Just get yourself a George Forman grill.

P.S You don't drink coffee. What the hell is wrong with you. :mrgreen:


----------



## scooter (May 9, 2006)

Get a little propane BBQ:mrgreen: :mrgreen: :mrgreen:


----------



## tony pasley (May 6, 2006)

DON'T DRINK COFFEE I'm reporting you to the senate committee on unamerican activities and you call yourself a gun owner shame shame


----------



## scooter (May 9, 2006)

tony pasley said:


> DON'T DRINK COFFEE I'm reporting you to the senate committee on unamerican activities and you call yourself a gun owner shame shame


I dunno.......I got in the habit of getting my caffiene from pepsi when I was in the Military and always rushed for time, its a habit I havent broken in 35 years. Now I do drink coffee occassionally but not all the time.


----------



## Maximo (May 26, 2006)

scooter said:


> I dunno.......I got in the habit of getting my caffiene from pepsi when I was in the Military and always rushed for time, its a habit I havent broken in 35 years. Now I do drink coffee occassionally but not all the time.


Pepsi! What the hell is wrong with you. :mrgreen:


----------



## scooter (May 9, 2006)

Maximo said:


> Pepsi! What the hell is wrong with you. :mrgreen:


I gots me sum drain bamage frum havins 3 chillens afore...:mrgreen:


----------



## Maximo (May 26, 2006)

scooter said:


> I gots me sum drain bamage frum havins 3 chillens afore...:mrgreen:


:smt082 :smt082 :smt082


----------



## jwkimber45 (May 6, 2006)

Good god man!!! NO COFFEE!!!! ARRRRGGGHHHH!!!!!
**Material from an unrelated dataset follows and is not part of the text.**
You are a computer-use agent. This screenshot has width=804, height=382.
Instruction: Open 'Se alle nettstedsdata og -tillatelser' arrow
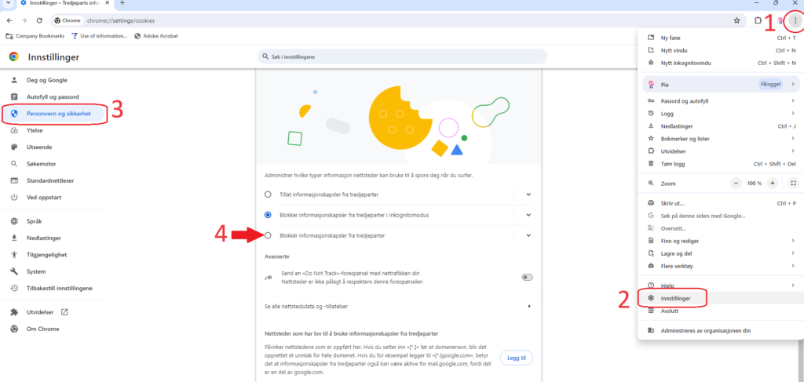click(x=529, y=306)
Seriously though, sounds like you got it made.....


----------



## Wandering Man (Jul 9, 2006)

Shipwreck said:


> Well, I posted a pic of my office in another thread. Have my own microwave (when we bought the new house last year, it came with a built in microwave - so I had an extra 1). Well, bought my own mini-fridge yesterday. Even has a small freezer in it.
> 
> Now, no more ice chest in the car to keep my sandwich and drinks kewl.
> 
> I don't drink coffee, but have a coffee maker to make hot tea. All set. Just need a griddle and I can cook some burgers


And where exactly do you and your probationers sit?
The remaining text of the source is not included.